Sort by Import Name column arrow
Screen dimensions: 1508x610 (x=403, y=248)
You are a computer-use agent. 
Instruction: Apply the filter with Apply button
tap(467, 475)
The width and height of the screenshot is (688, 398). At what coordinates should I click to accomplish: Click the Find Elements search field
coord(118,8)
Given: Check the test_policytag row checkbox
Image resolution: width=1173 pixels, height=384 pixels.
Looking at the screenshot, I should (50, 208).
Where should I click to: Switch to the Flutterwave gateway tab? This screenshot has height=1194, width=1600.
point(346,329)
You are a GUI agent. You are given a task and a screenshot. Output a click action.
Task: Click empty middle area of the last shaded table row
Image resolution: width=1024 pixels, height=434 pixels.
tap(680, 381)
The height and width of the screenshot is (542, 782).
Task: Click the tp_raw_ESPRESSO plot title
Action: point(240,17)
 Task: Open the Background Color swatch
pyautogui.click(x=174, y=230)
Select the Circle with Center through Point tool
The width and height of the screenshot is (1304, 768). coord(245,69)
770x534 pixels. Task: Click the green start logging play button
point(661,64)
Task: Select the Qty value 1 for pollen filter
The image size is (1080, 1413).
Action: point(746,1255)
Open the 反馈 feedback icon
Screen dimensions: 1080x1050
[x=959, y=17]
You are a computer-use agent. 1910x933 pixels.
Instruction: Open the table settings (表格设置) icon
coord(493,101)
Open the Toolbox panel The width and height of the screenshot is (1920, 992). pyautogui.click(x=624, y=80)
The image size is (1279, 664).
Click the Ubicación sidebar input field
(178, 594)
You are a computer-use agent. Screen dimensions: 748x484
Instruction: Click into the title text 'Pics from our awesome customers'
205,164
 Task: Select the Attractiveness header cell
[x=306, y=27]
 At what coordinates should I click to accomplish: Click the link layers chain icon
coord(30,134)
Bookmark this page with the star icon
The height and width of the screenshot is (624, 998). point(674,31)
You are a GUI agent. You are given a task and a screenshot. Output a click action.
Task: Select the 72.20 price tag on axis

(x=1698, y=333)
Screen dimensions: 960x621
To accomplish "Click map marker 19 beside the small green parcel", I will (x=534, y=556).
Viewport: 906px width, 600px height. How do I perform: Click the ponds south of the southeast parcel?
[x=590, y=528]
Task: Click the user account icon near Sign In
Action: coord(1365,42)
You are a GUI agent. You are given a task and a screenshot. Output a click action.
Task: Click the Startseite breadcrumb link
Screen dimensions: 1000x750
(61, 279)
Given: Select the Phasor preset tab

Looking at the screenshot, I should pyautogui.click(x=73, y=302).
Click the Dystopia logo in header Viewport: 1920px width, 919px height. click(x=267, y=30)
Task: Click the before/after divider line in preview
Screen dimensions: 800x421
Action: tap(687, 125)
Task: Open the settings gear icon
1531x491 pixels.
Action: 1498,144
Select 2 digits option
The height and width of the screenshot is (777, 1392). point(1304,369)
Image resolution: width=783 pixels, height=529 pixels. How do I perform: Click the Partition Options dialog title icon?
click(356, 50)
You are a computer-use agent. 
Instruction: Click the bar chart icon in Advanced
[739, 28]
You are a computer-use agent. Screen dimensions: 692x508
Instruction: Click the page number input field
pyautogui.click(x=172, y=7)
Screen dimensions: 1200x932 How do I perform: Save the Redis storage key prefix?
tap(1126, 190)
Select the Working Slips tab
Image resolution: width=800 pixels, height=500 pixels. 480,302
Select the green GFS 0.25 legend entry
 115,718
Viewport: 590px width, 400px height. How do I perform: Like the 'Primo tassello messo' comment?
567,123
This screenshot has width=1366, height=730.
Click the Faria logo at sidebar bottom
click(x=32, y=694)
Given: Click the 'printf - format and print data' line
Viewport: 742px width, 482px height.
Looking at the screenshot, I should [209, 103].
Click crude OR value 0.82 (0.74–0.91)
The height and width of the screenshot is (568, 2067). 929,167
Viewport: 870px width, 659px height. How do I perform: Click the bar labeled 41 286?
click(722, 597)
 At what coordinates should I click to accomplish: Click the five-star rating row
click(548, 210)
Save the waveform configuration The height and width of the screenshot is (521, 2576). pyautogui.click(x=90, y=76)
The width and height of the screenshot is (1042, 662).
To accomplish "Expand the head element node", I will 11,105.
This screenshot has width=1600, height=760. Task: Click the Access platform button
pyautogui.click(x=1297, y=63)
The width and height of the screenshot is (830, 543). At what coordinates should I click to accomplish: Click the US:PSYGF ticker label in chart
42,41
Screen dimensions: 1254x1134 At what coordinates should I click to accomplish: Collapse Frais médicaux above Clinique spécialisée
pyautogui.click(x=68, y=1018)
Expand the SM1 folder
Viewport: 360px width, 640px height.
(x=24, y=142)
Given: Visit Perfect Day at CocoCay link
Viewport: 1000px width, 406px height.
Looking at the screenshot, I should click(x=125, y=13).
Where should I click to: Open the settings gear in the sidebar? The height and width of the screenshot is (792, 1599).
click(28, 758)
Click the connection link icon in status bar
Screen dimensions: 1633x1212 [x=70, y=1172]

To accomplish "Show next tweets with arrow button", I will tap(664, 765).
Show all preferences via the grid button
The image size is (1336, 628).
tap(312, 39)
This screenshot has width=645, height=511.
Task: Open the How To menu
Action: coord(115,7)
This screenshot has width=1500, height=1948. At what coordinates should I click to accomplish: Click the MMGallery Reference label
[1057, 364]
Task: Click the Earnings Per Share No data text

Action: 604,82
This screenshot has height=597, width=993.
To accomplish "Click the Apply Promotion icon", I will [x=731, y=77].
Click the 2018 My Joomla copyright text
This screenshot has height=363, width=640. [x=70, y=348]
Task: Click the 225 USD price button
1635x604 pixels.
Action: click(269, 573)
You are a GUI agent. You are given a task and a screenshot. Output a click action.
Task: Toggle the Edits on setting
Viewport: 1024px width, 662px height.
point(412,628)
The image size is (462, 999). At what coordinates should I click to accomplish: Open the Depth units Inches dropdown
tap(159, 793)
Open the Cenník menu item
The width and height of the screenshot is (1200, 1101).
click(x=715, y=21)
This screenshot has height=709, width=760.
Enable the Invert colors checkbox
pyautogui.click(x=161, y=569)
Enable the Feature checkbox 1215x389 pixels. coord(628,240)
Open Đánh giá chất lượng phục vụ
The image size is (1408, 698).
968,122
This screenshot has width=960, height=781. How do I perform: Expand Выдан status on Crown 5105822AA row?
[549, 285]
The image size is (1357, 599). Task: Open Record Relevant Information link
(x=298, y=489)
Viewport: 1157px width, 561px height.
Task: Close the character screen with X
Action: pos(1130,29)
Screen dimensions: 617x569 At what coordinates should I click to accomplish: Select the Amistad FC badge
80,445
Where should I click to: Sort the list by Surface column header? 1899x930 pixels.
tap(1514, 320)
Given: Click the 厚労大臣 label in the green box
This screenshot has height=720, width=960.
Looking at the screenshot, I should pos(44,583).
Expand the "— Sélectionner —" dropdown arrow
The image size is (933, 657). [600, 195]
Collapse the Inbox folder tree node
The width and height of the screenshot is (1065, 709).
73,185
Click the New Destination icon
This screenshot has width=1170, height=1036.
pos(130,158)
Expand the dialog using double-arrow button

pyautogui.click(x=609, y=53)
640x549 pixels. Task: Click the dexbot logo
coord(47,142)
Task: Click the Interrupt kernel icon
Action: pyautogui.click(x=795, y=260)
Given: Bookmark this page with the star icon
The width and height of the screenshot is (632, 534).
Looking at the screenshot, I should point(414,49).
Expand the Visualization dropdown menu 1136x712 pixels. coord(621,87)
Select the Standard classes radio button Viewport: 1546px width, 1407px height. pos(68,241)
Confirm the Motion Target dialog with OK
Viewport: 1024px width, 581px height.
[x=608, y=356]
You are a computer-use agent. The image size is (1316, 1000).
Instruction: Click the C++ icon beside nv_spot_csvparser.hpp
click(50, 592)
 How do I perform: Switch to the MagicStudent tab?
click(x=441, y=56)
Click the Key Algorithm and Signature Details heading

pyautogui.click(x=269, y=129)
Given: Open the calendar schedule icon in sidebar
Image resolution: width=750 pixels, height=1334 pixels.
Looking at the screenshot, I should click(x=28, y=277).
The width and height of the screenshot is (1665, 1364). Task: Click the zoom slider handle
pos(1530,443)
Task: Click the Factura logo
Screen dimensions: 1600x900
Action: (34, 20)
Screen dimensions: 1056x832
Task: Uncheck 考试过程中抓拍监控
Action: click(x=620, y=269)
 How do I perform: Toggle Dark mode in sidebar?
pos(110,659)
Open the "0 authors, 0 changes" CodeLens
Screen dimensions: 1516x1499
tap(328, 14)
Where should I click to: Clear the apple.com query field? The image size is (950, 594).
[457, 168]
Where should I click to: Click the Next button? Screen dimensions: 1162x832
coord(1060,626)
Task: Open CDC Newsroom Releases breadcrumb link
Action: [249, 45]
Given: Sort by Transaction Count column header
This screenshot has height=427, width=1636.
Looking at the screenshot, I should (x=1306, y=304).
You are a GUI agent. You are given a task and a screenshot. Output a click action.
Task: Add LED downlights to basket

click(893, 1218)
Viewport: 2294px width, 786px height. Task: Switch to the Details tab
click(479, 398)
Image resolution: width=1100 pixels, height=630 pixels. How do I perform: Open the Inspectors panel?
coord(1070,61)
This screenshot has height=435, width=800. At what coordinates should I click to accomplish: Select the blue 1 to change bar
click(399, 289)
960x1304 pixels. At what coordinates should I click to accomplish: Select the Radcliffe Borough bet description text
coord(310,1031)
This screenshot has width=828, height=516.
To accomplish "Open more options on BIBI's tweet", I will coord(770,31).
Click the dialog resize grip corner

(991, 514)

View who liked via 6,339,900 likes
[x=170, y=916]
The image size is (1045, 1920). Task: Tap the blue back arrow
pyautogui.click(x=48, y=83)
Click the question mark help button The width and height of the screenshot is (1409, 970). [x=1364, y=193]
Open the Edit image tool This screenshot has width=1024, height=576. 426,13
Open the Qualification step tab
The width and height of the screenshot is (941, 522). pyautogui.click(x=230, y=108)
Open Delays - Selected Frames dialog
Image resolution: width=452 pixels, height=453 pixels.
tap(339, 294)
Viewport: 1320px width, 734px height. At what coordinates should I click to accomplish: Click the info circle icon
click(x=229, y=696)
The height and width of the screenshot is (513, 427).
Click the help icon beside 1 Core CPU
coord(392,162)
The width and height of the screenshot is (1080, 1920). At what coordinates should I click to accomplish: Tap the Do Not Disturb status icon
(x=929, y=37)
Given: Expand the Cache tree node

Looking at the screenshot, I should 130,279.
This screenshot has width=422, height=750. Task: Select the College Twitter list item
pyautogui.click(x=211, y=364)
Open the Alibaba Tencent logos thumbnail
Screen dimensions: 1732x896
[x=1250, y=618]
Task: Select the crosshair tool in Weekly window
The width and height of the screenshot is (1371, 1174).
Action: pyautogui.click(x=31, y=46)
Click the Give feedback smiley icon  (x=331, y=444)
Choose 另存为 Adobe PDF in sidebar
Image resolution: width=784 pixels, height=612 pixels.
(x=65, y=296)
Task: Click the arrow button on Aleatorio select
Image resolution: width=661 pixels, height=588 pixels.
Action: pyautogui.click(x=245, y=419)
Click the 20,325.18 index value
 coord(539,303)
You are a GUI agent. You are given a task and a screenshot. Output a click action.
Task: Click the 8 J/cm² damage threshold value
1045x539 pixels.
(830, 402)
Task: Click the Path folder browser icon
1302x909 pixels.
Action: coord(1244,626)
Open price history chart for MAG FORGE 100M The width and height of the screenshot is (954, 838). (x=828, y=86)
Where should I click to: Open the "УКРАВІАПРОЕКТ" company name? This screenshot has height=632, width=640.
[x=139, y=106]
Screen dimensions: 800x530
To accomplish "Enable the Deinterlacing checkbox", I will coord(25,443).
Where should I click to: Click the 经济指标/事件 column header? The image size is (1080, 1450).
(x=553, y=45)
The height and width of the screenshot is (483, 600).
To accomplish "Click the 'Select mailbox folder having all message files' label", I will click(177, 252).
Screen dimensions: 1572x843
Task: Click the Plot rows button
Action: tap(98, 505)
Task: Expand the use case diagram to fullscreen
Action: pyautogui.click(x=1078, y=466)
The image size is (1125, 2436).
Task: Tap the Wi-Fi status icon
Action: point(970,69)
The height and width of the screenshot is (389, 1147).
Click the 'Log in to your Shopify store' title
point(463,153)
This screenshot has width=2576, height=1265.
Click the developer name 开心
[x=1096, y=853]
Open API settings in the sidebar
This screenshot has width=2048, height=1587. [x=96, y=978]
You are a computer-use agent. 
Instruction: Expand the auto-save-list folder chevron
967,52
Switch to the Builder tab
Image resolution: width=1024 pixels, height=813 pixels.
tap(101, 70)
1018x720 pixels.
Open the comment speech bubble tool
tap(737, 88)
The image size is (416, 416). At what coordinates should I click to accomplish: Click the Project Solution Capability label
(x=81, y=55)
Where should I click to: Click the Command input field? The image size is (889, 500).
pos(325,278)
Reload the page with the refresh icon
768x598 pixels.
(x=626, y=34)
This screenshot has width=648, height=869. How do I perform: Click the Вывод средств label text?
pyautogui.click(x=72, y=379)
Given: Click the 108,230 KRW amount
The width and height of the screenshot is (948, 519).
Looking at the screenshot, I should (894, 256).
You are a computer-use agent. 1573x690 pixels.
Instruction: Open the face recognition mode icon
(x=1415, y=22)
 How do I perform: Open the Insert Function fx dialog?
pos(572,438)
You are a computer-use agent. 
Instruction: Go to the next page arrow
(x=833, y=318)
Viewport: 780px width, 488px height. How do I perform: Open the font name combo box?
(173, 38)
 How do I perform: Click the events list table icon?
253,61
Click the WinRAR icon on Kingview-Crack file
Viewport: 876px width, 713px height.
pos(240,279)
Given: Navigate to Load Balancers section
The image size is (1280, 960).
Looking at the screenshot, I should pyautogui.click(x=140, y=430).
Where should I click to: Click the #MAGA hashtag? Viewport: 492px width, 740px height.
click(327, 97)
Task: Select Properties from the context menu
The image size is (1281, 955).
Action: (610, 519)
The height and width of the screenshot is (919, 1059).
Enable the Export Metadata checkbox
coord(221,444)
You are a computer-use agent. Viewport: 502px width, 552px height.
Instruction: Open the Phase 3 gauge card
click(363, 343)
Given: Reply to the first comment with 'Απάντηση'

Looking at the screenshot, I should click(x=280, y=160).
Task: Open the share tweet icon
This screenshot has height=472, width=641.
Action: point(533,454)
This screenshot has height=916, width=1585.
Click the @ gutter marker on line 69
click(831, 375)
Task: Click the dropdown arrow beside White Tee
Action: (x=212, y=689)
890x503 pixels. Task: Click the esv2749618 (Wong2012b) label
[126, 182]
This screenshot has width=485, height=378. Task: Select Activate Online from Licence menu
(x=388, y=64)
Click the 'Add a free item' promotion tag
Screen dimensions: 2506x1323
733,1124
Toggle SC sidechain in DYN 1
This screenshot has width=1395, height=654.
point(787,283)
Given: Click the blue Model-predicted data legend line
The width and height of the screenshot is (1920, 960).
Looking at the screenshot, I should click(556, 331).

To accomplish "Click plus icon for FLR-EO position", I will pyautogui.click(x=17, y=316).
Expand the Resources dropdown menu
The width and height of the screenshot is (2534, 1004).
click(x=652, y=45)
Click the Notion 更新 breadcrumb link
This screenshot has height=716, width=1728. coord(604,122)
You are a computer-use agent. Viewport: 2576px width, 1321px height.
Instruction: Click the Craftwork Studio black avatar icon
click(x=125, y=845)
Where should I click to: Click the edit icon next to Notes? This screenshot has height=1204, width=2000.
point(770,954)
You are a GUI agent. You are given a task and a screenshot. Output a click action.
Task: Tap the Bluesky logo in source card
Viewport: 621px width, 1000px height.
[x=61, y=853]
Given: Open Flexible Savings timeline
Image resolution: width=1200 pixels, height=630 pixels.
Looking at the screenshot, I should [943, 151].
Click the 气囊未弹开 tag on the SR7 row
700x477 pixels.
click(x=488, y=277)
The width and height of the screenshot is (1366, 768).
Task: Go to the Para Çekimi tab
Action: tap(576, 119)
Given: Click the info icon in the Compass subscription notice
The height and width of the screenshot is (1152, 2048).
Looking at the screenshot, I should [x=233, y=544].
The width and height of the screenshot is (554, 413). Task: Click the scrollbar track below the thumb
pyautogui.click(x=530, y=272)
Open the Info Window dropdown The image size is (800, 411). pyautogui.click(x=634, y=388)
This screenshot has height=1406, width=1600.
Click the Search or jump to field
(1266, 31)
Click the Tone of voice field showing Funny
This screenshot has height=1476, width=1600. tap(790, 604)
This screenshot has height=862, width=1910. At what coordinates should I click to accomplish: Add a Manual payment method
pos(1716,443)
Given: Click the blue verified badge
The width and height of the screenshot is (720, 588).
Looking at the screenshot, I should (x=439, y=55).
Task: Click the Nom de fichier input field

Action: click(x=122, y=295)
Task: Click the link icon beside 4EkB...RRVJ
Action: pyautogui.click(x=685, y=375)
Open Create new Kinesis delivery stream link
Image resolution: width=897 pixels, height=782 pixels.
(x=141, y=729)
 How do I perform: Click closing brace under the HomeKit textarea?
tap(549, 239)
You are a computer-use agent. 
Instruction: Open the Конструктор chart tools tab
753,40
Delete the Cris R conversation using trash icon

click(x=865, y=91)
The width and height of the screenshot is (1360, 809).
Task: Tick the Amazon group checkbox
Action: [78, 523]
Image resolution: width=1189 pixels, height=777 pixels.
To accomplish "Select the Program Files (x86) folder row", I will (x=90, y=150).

____

## [Directions for this task]
In the listing above, find the line with "Click the @ gutter marker on line 69" and the line with "Given: Click the blue Model-predicted"; set down exactly those two lines and every line between them, nothing more.

## [Your solution]
Click the @ gutter marker on line 69
click(831, 375)
Task: Click the dropdown arrow beside White Tee
Action: (x=212, y=689)
890x503 pixels. Task: Click the esv2749618 (Wong2012b) label
[126, 182]
This screenshot has width=485, height=378. Task: Select Activate Online from Licence menu
(x=388, y=64)
Click the 'Add a free item' promotion tag
Screen dimensions: 2506x1323
733,1124
Toggle SC sidechain in DYN 1
This screenshot has width=1395, height=654.
point(787,283)
Given: Click the blue Model-predicted data legend line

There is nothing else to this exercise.